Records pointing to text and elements
___

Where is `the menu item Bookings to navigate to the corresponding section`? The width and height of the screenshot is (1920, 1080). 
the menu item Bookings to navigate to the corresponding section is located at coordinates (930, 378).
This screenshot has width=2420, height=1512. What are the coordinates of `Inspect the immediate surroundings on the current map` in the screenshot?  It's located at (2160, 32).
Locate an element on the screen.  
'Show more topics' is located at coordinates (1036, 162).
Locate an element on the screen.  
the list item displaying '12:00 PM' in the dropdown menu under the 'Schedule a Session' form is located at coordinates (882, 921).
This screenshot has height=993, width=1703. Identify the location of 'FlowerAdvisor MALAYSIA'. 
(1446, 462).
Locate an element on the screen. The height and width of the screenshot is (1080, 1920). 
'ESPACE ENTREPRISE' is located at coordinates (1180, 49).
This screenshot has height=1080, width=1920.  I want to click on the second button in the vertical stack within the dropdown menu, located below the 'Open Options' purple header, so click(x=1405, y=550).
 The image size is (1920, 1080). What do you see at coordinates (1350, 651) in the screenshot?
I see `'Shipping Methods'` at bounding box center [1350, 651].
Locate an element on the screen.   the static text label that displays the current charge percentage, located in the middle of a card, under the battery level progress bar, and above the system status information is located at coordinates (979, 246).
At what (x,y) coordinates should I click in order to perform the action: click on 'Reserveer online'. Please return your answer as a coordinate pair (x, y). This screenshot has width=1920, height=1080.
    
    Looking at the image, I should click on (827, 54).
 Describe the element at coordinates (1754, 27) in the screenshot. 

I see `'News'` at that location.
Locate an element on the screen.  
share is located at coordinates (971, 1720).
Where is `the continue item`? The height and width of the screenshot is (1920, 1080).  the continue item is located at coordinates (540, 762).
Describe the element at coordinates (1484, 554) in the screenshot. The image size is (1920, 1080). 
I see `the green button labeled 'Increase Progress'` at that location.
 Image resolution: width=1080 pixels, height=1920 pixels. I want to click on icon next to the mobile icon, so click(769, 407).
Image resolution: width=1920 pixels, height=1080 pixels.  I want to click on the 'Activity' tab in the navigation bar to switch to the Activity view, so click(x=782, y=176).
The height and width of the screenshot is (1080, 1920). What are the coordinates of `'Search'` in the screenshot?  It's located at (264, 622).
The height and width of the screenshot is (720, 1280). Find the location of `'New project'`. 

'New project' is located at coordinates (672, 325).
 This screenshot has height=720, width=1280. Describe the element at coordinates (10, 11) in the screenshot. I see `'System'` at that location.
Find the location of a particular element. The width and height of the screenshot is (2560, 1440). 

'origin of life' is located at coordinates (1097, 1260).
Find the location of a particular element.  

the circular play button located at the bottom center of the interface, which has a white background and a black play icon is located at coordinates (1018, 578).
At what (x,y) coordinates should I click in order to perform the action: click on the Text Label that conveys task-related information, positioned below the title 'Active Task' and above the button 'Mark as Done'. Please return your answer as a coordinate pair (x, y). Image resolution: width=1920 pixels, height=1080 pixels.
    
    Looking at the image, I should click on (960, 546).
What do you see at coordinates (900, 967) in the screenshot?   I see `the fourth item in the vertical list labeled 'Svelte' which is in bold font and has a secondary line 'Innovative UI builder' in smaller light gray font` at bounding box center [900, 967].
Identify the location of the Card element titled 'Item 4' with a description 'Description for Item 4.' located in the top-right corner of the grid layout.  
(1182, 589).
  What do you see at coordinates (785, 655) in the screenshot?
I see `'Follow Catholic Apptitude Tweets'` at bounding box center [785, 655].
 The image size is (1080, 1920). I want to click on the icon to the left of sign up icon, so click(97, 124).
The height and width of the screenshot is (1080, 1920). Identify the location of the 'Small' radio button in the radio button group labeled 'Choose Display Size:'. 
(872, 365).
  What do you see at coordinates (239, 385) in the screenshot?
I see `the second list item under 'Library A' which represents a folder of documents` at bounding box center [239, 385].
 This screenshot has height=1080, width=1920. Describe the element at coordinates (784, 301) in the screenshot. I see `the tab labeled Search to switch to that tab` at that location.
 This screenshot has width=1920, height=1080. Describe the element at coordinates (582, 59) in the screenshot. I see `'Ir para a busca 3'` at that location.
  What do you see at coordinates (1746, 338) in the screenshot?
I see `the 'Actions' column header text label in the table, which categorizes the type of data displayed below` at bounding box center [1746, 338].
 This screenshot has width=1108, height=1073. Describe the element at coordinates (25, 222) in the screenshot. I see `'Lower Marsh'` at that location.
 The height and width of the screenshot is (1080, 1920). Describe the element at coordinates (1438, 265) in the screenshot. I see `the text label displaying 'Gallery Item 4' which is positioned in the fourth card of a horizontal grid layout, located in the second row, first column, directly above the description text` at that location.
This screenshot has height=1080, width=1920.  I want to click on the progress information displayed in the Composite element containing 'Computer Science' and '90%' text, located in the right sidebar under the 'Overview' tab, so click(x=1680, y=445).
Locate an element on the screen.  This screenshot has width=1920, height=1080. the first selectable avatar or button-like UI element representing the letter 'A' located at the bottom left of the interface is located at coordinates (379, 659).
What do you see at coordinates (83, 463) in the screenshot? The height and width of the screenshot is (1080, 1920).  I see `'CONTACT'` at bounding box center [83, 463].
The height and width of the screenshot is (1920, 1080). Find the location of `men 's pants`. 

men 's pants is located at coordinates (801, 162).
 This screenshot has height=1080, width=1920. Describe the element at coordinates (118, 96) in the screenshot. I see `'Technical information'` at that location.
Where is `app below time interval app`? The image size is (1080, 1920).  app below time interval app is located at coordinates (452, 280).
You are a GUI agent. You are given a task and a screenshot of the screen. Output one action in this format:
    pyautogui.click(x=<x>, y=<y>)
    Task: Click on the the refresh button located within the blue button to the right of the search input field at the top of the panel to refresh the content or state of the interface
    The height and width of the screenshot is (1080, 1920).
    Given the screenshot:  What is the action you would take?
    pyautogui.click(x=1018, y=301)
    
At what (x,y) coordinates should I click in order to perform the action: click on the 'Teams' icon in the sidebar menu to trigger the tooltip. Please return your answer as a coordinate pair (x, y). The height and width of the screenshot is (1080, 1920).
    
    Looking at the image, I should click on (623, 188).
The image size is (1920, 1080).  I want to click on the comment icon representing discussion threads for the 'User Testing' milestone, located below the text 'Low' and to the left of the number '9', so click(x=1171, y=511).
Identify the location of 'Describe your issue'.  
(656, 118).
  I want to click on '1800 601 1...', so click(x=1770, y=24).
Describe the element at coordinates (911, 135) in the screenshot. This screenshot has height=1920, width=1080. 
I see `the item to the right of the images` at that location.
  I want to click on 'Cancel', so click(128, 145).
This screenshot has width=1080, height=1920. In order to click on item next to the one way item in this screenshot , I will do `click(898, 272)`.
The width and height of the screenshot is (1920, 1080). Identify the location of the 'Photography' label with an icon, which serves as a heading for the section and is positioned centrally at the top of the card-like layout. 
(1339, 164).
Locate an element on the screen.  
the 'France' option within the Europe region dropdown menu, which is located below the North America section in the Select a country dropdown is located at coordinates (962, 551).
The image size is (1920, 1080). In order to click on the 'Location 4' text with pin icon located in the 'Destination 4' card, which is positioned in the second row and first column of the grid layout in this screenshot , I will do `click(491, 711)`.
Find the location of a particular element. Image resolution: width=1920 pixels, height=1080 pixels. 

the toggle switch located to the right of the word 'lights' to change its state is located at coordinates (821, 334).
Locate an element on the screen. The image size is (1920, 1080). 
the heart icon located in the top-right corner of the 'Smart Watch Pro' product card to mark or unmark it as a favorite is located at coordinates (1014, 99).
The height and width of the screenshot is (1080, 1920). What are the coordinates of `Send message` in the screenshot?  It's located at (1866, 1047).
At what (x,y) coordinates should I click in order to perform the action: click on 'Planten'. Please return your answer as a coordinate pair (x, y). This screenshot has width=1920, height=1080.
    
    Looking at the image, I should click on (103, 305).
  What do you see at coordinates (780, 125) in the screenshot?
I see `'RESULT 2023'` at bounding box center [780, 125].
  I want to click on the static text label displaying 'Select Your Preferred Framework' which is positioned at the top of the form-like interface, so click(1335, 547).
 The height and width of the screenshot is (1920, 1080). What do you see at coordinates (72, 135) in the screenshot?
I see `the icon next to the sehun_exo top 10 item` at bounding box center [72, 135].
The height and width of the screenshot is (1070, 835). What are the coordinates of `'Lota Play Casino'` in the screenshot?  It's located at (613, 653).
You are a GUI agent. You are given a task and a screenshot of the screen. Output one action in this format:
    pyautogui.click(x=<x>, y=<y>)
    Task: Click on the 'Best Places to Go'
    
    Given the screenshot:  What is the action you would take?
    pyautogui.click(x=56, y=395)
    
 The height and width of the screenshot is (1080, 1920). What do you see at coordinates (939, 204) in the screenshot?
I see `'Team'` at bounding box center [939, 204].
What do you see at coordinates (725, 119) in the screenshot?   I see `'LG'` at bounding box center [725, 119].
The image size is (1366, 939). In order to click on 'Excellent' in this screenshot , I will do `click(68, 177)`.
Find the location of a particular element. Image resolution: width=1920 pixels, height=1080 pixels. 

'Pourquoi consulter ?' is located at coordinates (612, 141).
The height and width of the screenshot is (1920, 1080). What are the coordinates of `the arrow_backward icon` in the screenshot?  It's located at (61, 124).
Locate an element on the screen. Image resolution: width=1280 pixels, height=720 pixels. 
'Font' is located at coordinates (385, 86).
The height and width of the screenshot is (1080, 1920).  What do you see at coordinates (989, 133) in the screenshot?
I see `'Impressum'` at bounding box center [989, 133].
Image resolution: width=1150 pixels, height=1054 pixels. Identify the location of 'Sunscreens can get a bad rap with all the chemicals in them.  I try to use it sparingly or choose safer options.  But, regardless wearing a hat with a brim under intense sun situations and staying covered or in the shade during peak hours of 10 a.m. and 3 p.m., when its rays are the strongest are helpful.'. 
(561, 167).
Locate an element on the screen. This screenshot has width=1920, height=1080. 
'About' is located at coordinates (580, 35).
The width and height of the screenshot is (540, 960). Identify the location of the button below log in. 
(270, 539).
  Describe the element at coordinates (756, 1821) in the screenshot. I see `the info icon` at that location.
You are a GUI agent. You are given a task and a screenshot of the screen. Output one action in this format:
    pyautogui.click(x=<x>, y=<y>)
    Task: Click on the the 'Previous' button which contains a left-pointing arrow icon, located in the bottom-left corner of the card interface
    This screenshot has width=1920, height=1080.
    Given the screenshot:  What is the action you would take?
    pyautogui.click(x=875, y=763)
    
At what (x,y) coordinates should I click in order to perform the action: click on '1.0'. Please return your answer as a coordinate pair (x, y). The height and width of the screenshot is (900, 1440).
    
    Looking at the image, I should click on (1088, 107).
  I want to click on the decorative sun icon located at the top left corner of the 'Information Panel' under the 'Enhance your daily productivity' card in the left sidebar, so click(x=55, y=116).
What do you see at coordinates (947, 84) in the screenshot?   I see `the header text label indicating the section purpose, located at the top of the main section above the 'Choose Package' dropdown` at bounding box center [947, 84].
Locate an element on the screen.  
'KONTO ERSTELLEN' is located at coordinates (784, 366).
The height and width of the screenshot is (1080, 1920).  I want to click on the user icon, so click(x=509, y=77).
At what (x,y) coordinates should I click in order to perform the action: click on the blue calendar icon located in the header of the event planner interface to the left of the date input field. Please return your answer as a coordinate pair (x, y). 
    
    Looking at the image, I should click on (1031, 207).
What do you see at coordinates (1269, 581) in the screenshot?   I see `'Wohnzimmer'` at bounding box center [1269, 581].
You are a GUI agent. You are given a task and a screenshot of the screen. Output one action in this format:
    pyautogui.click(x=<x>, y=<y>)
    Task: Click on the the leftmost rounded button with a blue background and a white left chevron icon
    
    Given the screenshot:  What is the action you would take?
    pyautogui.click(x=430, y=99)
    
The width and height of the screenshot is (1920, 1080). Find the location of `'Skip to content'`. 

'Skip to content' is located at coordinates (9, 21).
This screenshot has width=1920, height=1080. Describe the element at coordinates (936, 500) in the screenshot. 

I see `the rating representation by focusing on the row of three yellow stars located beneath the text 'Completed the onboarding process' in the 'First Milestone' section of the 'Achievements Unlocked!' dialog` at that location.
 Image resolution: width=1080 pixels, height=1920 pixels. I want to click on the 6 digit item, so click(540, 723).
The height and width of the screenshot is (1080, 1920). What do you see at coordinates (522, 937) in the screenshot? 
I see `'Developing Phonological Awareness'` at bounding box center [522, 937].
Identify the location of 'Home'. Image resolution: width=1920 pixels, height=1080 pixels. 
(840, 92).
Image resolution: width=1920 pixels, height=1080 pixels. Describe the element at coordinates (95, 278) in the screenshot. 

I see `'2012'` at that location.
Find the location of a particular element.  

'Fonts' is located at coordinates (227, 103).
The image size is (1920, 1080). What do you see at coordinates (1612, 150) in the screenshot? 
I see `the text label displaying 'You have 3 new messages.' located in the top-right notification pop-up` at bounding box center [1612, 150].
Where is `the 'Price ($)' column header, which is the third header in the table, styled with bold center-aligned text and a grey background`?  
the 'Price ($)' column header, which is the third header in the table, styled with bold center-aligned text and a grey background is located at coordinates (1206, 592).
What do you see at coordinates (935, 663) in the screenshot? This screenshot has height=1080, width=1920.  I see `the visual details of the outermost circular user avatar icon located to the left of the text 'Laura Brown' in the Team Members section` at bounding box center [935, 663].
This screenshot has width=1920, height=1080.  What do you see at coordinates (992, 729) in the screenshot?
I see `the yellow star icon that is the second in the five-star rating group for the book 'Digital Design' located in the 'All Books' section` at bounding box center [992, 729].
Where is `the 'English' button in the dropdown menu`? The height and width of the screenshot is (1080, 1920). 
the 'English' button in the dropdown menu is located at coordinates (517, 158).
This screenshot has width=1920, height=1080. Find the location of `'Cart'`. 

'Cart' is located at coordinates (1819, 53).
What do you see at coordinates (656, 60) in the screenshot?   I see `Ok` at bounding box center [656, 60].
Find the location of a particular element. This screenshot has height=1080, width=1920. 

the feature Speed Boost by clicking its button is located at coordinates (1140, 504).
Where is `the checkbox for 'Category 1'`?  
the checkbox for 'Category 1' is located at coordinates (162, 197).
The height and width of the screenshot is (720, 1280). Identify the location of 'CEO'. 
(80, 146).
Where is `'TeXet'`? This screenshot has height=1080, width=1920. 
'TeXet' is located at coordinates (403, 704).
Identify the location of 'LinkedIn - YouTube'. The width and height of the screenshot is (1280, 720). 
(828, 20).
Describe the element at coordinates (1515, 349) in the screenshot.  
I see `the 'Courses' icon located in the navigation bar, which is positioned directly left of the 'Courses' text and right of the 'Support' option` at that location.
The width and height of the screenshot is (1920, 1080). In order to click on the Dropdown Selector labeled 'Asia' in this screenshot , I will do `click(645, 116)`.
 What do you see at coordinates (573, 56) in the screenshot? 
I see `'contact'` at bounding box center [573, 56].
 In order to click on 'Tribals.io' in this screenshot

___

## TASK OBJECTIVE
Reproduce the records verbatim from their first line through the line containing "coordinates (1180, 49).", both ends included.

## RESULT BELOW
Where is `the menu item Bookings to navigate to the corresponding section`? The width and height of the screenshot is (1920, 1080). 
the menu item Bookings to navigate to the corresponding section is located at coordinates (930, 378).
This screenshot has width=2420, height=1512. What are the coordinates of `Inspect the immediate surroundings on the current map` in the screenshot?  It's located at (2160, 32).
Locate an element on the screen.  
'Show more topics' is located at coordinates (1036, 162).
Locate an element on the screen.  
the list item displaying '12:00 PM' in the dropdown menu under the 'Schedule a Session' form is located at coordinates (882, 921).
This screenshot has height=993, width=1703. Identify the location of 'FlowerAdvisor MALAYSIA'. 
(1446, 462).
Locate an element on the screen. The height and width of the screenshot is (1080, 1920). 
'ESPACE ENTREPRISE' is located at coordinates (1180, 49).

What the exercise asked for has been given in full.